Data for this exercise:
▼

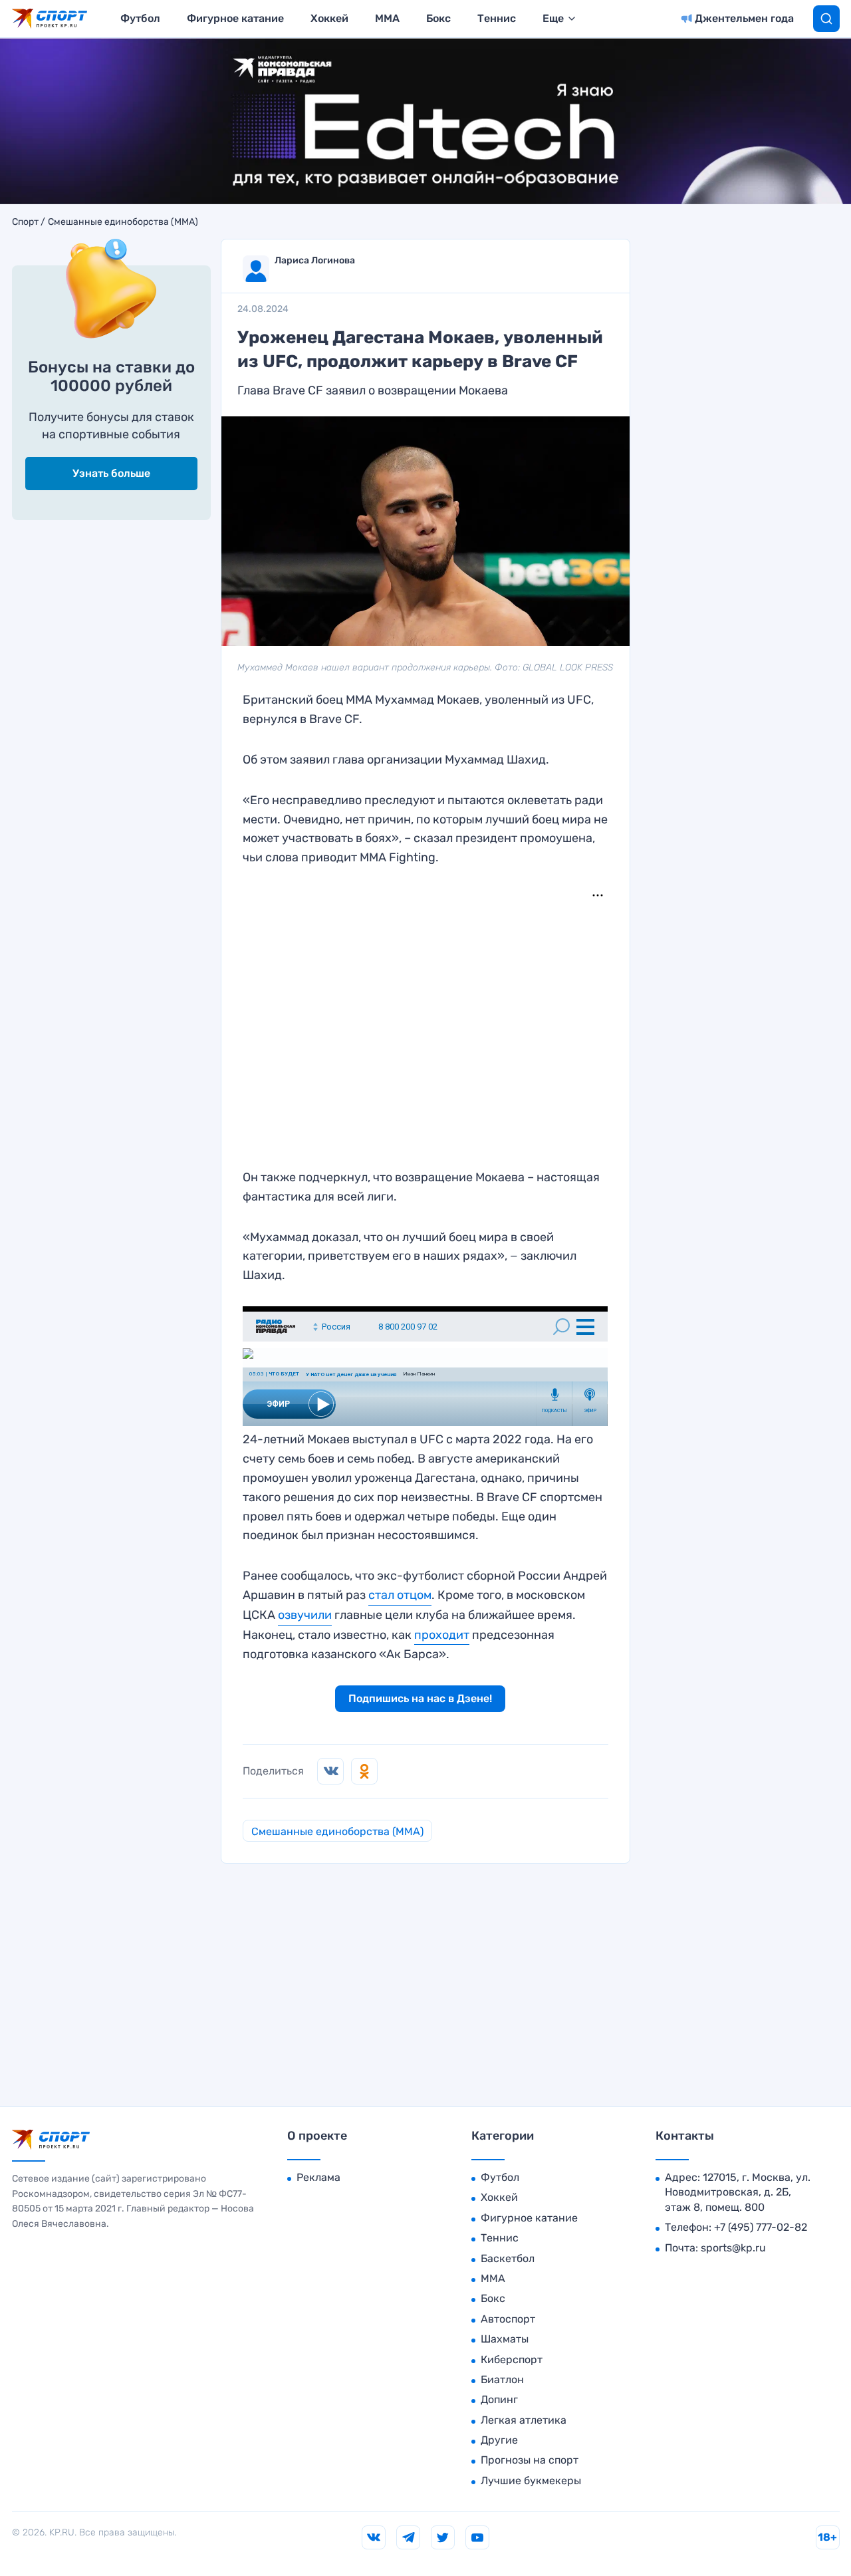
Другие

▲
▼

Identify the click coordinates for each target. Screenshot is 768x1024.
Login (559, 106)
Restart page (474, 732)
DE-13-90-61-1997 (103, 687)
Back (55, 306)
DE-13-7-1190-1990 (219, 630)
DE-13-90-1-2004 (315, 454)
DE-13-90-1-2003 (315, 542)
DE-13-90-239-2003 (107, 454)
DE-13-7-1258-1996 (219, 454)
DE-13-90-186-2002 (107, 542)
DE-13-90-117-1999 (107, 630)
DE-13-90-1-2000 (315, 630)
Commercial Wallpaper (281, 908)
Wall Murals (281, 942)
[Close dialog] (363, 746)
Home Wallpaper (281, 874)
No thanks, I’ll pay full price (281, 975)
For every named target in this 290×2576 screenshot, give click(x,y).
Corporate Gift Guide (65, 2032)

▲

Stated goal: Please return each line of the material above that contains the string "target". Case counts.

Task answer:
Identify the click coordinates for each target. Screenshot is 768x1024.
For every named target in this 290×2576 screenshot, give click(x,y).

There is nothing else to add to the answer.